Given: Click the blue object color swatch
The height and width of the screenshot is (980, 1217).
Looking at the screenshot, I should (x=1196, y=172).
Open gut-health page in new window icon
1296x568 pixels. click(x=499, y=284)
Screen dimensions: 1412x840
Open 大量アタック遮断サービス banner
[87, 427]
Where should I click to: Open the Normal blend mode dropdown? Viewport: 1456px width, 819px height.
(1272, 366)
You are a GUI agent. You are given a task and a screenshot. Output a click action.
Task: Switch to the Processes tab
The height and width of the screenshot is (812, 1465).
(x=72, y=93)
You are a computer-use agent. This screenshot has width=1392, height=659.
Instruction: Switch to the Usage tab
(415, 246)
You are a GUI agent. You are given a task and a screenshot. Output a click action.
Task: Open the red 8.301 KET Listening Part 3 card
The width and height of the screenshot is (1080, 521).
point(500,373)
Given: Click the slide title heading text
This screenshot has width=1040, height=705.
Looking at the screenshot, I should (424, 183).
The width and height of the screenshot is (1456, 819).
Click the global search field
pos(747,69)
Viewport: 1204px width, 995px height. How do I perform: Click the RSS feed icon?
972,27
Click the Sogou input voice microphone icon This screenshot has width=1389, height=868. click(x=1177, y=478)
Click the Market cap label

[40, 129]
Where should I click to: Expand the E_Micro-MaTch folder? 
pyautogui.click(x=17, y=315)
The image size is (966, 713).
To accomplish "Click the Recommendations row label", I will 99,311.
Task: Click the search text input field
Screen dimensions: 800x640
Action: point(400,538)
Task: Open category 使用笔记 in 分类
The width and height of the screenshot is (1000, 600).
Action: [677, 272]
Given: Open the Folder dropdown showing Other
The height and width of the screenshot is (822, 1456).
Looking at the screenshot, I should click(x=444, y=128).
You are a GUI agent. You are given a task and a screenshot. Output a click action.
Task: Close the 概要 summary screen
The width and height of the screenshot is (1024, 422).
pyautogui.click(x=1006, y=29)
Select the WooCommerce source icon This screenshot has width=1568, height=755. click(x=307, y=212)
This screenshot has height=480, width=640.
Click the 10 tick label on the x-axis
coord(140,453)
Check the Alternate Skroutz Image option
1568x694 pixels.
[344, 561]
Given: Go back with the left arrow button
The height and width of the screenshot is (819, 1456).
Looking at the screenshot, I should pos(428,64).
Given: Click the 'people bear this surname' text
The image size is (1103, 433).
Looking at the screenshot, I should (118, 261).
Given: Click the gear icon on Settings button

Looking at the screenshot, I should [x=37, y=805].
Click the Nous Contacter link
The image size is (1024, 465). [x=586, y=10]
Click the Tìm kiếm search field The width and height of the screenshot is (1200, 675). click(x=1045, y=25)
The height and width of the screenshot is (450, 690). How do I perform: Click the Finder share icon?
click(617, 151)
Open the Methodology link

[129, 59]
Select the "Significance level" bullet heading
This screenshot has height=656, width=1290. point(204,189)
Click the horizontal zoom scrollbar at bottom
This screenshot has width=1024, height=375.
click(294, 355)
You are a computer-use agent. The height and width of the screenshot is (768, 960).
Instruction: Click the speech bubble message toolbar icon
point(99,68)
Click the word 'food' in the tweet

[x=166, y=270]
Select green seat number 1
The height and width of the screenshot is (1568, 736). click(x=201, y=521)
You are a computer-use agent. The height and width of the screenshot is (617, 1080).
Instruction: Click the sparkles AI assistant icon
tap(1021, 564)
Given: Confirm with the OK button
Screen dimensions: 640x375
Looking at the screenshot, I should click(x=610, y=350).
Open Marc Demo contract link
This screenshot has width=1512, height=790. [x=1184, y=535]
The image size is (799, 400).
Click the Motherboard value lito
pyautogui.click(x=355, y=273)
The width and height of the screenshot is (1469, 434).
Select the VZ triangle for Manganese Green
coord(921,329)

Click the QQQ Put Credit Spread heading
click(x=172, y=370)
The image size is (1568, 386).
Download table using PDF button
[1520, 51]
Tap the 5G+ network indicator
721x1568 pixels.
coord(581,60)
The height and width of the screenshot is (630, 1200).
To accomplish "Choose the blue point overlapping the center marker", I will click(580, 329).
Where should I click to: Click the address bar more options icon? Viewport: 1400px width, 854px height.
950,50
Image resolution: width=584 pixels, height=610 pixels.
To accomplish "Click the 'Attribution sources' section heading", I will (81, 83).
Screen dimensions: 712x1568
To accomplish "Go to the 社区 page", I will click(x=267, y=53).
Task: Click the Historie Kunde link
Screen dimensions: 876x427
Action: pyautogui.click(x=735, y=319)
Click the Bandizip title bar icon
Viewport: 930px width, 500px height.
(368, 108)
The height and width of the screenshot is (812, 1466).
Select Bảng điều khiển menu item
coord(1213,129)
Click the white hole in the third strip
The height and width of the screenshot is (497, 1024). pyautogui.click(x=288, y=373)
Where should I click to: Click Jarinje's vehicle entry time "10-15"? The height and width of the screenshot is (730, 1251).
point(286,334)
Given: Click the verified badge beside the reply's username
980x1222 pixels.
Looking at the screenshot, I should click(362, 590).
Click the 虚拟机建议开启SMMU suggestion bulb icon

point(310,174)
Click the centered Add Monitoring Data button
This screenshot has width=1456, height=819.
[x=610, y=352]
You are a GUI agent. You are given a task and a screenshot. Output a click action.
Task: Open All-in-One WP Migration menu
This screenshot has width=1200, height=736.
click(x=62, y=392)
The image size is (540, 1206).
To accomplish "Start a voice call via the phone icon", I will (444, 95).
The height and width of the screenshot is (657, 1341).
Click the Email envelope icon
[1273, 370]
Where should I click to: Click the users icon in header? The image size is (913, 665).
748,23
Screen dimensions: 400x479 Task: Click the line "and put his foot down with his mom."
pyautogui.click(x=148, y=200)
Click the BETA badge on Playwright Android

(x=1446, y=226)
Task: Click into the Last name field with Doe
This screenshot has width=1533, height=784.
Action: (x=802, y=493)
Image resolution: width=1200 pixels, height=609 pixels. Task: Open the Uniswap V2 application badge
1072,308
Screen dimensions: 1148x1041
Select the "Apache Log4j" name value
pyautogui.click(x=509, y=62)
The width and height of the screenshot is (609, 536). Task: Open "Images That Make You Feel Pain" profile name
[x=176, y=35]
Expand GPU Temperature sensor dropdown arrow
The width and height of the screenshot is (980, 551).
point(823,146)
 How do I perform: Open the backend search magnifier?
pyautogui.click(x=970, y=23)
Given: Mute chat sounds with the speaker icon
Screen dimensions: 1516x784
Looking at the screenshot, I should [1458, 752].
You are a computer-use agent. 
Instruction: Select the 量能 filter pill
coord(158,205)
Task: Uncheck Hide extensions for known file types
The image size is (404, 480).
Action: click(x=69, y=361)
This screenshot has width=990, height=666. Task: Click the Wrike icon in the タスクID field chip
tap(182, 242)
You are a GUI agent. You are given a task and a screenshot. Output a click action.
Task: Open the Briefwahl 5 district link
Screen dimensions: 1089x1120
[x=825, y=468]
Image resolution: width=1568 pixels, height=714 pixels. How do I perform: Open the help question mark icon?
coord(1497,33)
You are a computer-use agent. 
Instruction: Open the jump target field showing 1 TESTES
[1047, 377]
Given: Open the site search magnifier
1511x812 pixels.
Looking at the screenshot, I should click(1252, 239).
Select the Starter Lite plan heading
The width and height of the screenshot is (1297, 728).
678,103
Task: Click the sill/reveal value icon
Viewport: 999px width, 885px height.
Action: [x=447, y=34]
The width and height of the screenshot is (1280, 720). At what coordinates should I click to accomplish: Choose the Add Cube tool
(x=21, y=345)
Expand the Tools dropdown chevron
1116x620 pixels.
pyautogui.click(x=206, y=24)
┄┄┄┄┄┄
Task details
Rewrite all the records, swapping every "GUI agent" for "interface agent" and leaving everything else untouched.

Output for this task
Given: Click the blue object color swatch
The height and width of the screenshot is (980, 1217).
Looking at the screenshot, I should (x=1196, y=172).
Open gut-health page in new window icon
1296x568 pixels. click(x=499, y=284)
Screen dimensions: 1412x840
Open 大量アタック遮断サービス banner
[87, 427]
Where should I click to: Open the Normal blend mode dropdown? Viewport: 1456px width, 819px height.
(1272, 366)
You are a interface agent. You are given a task and a screenshot. Output a click action.
Task: Switch to the Processes tab
The height and width of the screenshot is (812, 1465).
(x=72, y=93)
You are a computer-use agent. This screenshot has width=1392, height=659.
Instruction: Switch to the Usage tab
(415, 246)
You are a interface agent. You are given a task and a screenshot. Output a click action.
Task: Open the red 8.301 KET Listening Part 3 card
The width and height of the screenshot is (1080, 521).
point(500,373)
Given: Click the slide title heading text
This screenshot has width=1040, height=705.
Looking at the screenshot, I should (424, 183).
The width and height of the screenshot is (1456, 819).
Click the global search field
pos(747,69)
Viewport: 1204px width, 995px height. How do I perform: Click the RSS feed icon?
972,27
Click the Sogou input voice microphone icon This screenshot has width=1389, height=868. click(x=1177, y=478)
Click the Market cap label

[40, 129]
Where should I click to: Expand the E_Micro-MaTch folder? 
pyautogui.click(x=17, y=315)
The image size is (966, 713).
To accomplish "Click the Recommendations row label", I will 99,311.
Task: Click the search text input field
Screen dimensions: 800x640
Action: point(400,538)
Task: Open category 使用笔记 in 分类
The width and height of the screenshot is (1000, 600).
Action: [677, 272]
Given: Open the Folder dropdown showing Other
The height and width of the screenshot is (822, 1456).
Looking at the screenshot, I should click(x=444, y=128).
You are a interface agent. You are given a task and a screenshot. Output a click action.
Task: Close the 概要 summary screen
The width and height of the screenshot is (1024, 422).
pyautogui.click(x=1006, y=29)
Select the WooCommerce source icon This screenshot has width=1568, height=755. click(x=307, y=212)
This screenshot has height=480, width=640.
Click the 10 tick label on the x-axis
coord(140,453)
Check the Alternate Skroutz Image option
1568x694 pixels.
[344, 561]
Given: Go back with the left arrow button
The height and width of the screenshot is (819, 1456).
Looking at the screenshot, I should pos(428,64).
Given: Click the 'people bear this surname' text
The image size is (1103, 433).
Looking at the screenshot, I should (118, 261).
Given: Click the gear icon on Settings button

Looking at the screenshot, I should [x=37, y=805].
Click the Nous Contacter link
The image size is (1024, 465). [x=586, y=10]
Click the Tìm kiếm search field The width and height of the screenshot is (1200, 675). click(x=1045, y=25)
The height and width of the screenshot is (450, 690). How do I perform: Click the Finder share icon?
click(617, 151)
Open the Methodology link

[129, 59]
Select the "Significance level" bullet heading
This screenshot has height=656, width=1290. point(204,189)
Click the horizontal zoom scrollbar at bottom
This screenshot has width=1024, height=375.
click(294, 355)
You are a computer-use agent. The height and width of the screenshot is (768, 960).
Instruction: Click the speech bubble message toolbar icon
point(99,68)
Click the word 'food' in the tweet

[x=166, y=270]
Select green seat number 1
The height and width of the screenshot is (1568, 736). click(x=201, y=521)
You are a computer-use agent. The height and width of the screenshot is (617, 1080).
Instruction: Click the sparkles AI assistant icon
tap(1021, 564)
Given: Confirm with the OK button
Screen dimensions: 640x375
Looking at the screenshot, I should click(x=610, y=350).
Open Marc Demo contract link
This screenshot has width=1512, height=790. [x=1184, y=535]
The image size is (799, 400).
Click the Motherboard value lito
pyautogui.click(x=355, y=273)
The width and height of the screenshot is (1469, 434).
Select the VZ triangle for Manganese Green
coord(921,329)

Click the QQQ Put Credit Spread heading
click(x=172, y=370)
The image size is (1568, 386).
Download table using PDF button
[1520, 51]
Tap the 5G+ network indicator
721x1568 pixels.
coord(581,60)
The height and width of the screenshot is (630, 1200).
To accomplish "Choose the blue point overlapping the center marker", I will click(580, 329).
Where should I click to: Click the address bar more options icon? Viewport: 1400px width, 854px height.
950,50
Image resolution: width=584 pixels, height=610 pixels.
To accomplish "Click the 'Attribution sources' section heading", I will (81, 83).
Screen dimensions: 712x1568
To accomplish "Go to the 社区 page", I will click(x=267, y=53).
Task: Click the Historie Kunde link
Screen dimensions: 876x427
Action: pyautogui.click(x=735, y=319)
Click the Bandizip title bar icon
Viewport: 930px width, 500px height.
(368, 108)
The height and width of the screenshot is (812, 1466).
Select Bảng điều khiển menu item
coord(1213,129)
Click the white hole in the third strip
The height and width of the screenshot is (497, 1024). pyautogui.click(x=288, y=373)
Where should I click to: Click Jarinje's vehicle entry time "10-15"? The height and width of the screenshot is (730, 1251).
point(286,334)
Given: Click the verified badge beside the reply's username
980x1222 pixels.
Looking at the screenshot, I should click(362, 590).
Click the 虚拟机建议开启SMMU suggestion bulb icon

point(310,174)
Click the centered Add Monitoring Data button
This screenshot has width=1456, height=819.
[x=610, y=352]
You are a interface agent. You are given a task and a screenshot. Output a click action.
Task: Open All-in-One WP Migration menu
This screenshot has width=1200, height=736.
click(x=62, y=392)
The image size is (540, 1206).
To accomplish "Start a voice call via the phone icon", I will (444, 95).
The height and width of the screenshot is (657, 1341).
Click the Email envelope icon
[1273, 370]
Where should I click to: Click the users icon in header? The image size is (913, 665).
748,23
Screen dimensions: 400x479 Task: Click the line "and put his foot down with his mom."
pyautogui.click(x=148, y=200)
Click the BETA badge on Playwright Android

(x=1446, y=226)
Task: Click into the Last name field with Doe
This screenshot has width=1533, height=784.
Action: (x=802, y=493)
Image resolution: width=1200 pixels, height=609 pixels. Task: Open the Uniswap V2 application badge
1072,308
Screen dimensions: 1148x1041
Select the "Apache Log4j" name value
pyautogui.click(x=509, y=62)
The width and height of the screenshot is (609, 536). Task: Open "Images That Make You Feel Pain" profile name
[x=176, y=35]
Expand GPU Temperature sensor dropdown arrow
The width and height of the screenshot is (980, 551).
point(823,146)
 How do I perform: Open the backend search magnifier?
pyautogui.click(x=970, y=23)
Given: Mute chat sounds with the speaker icon
Screen dimensions: 1516x784
Looking at the screenshot, I should [1458, 752].
You are a computer-use agent. 
Instruction: Select the 量能 filter pill
coord(158,205)
Task: Uncheck Hide extensions for known file types
The image size is (404, 480).
Action: click(x=69, y=361)
This screenshot has width=990, height=666. Task: Click the Wrike icon in the タスクID field chip
tap(182, 242)
You are a interface agent. You are given a task and a screenshot. Output a click action.
Task: Open the Briefwahl 5 district link
Screen dimensions: 1089x1120
[x=825, y=468]
Image resolution: width=1568 pixels, height=714 pixels. How do I perform: Open the help question mark icon?
coord(1497,33)
You are a computer-use agent. 
Instruction: Open the jump target field showing 1 TESTES
[1047, 377]
Given: Open the site search magnifier
1511x812 pixels.
Looking at the screenshot, I should click(1252, 239).
Select the Starter Lite plan heading
The width and height of the screenshot is (1297, 728).
678,103
Task: Click the sill/reveal value icon
Viewport: 999px width, 885px height.
Action: [x=447, y=34]
The width and height of the screenshot is (1280, 720). At what coordinates should I click to accomplish: Choose the Add Cube tool
(x=21, y=345)
Expand the Tools dropdown chevron
1116x620 pixels.
pyautogui.click(x=206, y=24)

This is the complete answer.